**Task to carry out**:
Please retype all of the rows below exactly, changing nothing.

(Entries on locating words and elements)
+ + + + +

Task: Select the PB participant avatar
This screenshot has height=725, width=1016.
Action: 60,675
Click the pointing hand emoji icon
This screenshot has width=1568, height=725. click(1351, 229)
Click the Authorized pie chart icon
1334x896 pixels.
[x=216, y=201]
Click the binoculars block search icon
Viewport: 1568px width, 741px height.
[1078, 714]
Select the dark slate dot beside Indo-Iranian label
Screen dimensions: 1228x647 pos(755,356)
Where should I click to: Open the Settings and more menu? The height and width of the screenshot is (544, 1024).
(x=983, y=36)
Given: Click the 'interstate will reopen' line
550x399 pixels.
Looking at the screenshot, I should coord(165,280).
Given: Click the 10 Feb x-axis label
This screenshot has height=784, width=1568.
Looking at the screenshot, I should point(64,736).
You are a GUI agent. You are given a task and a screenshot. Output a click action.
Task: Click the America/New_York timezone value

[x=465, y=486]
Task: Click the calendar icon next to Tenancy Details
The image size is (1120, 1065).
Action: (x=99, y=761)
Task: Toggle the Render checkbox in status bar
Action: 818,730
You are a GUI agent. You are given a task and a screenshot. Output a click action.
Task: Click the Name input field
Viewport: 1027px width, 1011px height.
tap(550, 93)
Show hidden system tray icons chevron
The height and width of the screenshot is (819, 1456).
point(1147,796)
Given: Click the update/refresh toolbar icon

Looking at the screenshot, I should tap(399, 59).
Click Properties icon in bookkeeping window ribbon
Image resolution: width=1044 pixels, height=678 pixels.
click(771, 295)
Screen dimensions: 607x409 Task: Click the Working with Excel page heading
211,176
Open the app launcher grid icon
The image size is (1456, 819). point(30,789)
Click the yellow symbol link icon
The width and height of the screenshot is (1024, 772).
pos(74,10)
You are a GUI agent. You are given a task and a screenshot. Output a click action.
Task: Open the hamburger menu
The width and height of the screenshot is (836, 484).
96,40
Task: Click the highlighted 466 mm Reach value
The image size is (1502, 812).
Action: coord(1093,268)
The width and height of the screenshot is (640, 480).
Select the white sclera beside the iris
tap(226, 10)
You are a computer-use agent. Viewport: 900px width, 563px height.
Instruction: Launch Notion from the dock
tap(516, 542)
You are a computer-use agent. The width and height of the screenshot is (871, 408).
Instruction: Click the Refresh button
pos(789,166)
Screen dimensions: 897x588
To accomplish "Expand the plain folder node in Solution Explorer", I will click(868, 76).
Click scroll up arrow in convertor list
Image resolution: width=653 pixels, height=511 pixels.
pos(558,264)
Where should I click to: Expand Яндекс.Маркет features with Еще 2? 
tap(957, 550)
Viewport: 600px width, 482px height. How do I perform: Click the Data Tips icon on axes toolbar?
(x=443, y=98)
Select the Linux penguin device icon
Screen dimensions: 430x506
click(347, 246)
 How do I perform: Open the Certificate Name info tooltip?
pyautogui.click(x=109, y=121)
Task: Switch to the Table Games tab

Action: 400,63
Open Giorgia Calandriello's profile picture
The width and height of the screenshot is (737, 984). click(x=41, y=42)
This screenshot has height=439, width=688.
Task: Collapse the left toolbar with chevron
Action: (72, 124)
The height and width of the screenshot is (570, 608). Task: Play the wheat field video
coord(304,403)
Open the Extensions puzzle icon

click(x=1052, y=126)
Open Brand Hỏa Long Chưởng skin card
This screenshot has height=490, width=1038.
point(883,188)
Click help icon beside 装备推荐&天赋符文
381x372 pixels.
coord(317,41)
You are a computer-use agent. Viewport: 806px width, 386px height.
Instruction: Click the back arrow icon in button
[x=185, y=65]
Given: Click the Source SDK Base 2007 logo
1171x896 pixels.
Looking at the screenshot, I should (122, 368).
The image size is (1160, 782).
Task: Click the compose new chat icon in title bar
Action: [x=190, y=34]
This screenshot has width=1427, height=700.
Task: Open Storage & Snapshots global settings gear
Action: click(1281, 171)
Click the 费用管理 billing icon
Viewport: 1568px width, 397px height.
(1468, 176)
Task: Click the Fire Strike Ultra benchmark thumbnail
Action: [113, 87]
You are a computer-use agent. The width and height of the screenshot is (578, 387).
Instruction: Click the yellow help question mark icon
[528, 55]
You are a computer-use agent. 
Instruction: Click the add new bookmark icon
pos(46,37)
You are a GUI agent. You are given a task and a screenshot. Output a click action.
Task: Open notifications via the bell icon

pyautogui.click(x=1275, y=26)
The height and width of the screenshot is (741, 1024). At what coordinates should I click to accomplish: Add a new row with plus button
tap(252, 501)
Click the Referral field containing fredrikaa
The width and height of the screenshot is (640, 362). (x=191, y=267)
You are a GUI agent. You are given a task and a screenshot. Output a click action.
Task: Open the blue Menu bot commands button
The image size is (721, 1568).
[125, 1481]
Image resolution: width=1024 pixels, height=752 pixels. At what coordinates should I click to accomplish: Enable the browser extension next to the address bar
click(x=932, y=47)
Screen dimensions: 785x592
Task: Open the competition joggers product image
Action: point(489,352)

+ + + + +

**Exercise answer**:
Task: Select the PB participant avatar
This screenshot has height=725, width=1016.
Action: 60,675
Click the pointing hand emoji icon
This screenshot has width=1568, height=725. click(1351, 229)
Click the Authorized pie chart icon
1334x896 pixels.
[x=216, y=201]
Click the binoculars block search icon
Viewport: 1568px width, 741px height.
[1078, 714]
Select the dark slate dot beside Indo-Iranian label
Screen dimensions: 1228x647 pos(755,356)
Where should I click to: Open the Settings and more menu? The height and width of the screenshot is (544, 1024).
(x=983, y=36)
Given: Click the 'interstate will reopen' line
550x399 pixels.
Looking at the screenshot, I should coord(165,280).
Given: Click the 10 Feb x-axis label
This screenshot has height=784, width=1568.
Looking at the screenshot, I should point(64,736).
You are a GUI agent. You are given a task and a screenshot. Output a click action.
Task: Click the America/New_York timezone value

[x=465, y=486]
Task: Click the calendar icon next to Tenancy Details
The image size is (1120, 1065).
Action: (x=99, y=761)
Task: Toggle the Render checkbox in status bar
Action: 818,730
You are a GUI agent. You are given a task and a screenshot. Output a click action.
Task: Click the Name input field
Viewport: 1027px width, 1011px height.
tap(550, 93)
Show hidden system tray icons chevron
The height and width of the screenshot is (819, 1456).
point(1147,796)
Given: Click the update/refresh toolbar icon

Looking at the screenshot, I should tap(399, 59).
Click Properties icon in bookkeeping window ribbon
Image resolution: width=1044 pixels, height=678 pixels.
click(771, 295)
Screen dimensions: 607x409 Task: Click the Working with Excel page heading
211,176
Open the app launcher grid icon
The image size is (1456, 819). point(30,789)
Click the yellow symbol link icon
The width and height of the screenshot is (1024, 772).
pos(74,10)
You are a GUI agent. You are given a task and a screenshot. Output a click action.
Task: Open the hamburger menu
The width and height of the screenshot is (836, 484).
96,40
Task: Click the highlighted 466 mm Reach value
The image size is (1502, 812).
Action: coord(1093,268)
The width and height of the screenshot is (640, 480).
Select the white sclera beside the iris
tap(226, 10)
You are a computer-use agent. Viewport: 900px width, 563px height.
Instruction: Launch Notion from the dock
tap(516, 542)
You are a computer-use agent. The width and height of the screenshot is (871, 408).
Instruction: Click the Refresh button
pos(789,166)
Screen dimensions: 897x588
To accomplish "Expand the plain folder node in Solution Explorer", I will click(868, 76).
Click scroll up arrow in convertor list
Image resolution: width=653 pixels, height=511 pixels.
pos(558,264)
Where should I click to: Expand Яндекс.Маркет features with Еще 2? 
tap(957, 550)
Viewport: 600px width, 482px height. How do I perform: Click the Data Tips icon on axes toolbar?
(x=443, y=98)
Select the Linux penguin device icon
Screen dimensions: 430x506
click(347, 246)
 How do I perform: Open the Certificate Name info tooltip?
pyautogui.click(x=109, y=121)
Task: Switch to the Table Games tab

Action: 400,63
Open Giorgia Calandriello's profile picture
The width and height of the screenshot is (737, 984). click(x=41, y=42)
This screenshot has height=439, width=688.
Task: Collapse the left toolbar with chevron
Action: (72, 124)
The height and width of the screenshot is (570, 608). Task: Play the wheat field video
coord(304,403)
Open the Extensions puzzle icon

click(x=1052, y=126)
Open Brand Hỏa Long Chưởng skin card
This screenshot has height=490, width=1038.
point(883,188)
Click help icon beside 装备推荐&天赋符文
381x372 pixels.
coord(317,41)
You are a computer-use agent. Viewport: 806px width, 386px height.
Instruction: Click the back arrow icon in button
[x=185, y=65]
Given: Click the Source SDK Base 2007 logo
1171x896 pixels.
Looking at the screenshot, I should (122, 368).
The image size is (1160, 782).
Task: Click the compose new chat icon in title bar
Action: [x=190, y=34]
This screenshot has width=1427, height=700.
Task: Open Storage & Snapshots global settings gear
Action: click(1281, 171)
Click the 费用管理 billing icon
Viewport: 1568px width, 397px height.
(1468, 176)
Task: Click the Fire Strike Ultra benchmark thumbnail
Action: [113, 87]
You are a computer-use agent. The width and height of the screenshot is (578, 387).
Instruction: Click the yellow help question mark icon
[528, 55]
You are a computer-use agent. 
Instruction: Click the add new bookmark icon
pos(46,37)
You are a GUI agent. You are given a task and a screenshot. Output a click action.
Task: Open notifications via the bell icon

pyautogui.click(x=1275, y=26)
The height and width of the screenshot is (741, 1024). At what coordinates should I click to accomplish: Add a new row with plus button
tap(252, 501)
Click the Referral field containing fredrikaa
The width and height of the screenshot is (640, 362). (x=191, y=267)
You are a GUI agent. You are given a task and a screenshot. Output a click action.
Task: Open the blue Menu bot commands button
The image size is (721, 1568).
[125, 1481]
Image resolution: width=1024 pixels, height=752 pixels. At what coordinates should I click to accomplish: Enable the browser extension next to the address bar
click(x=932, y=47)
Screen dimensions: 785x592
Task: Open the competition joggers product image
Action: point(489,352)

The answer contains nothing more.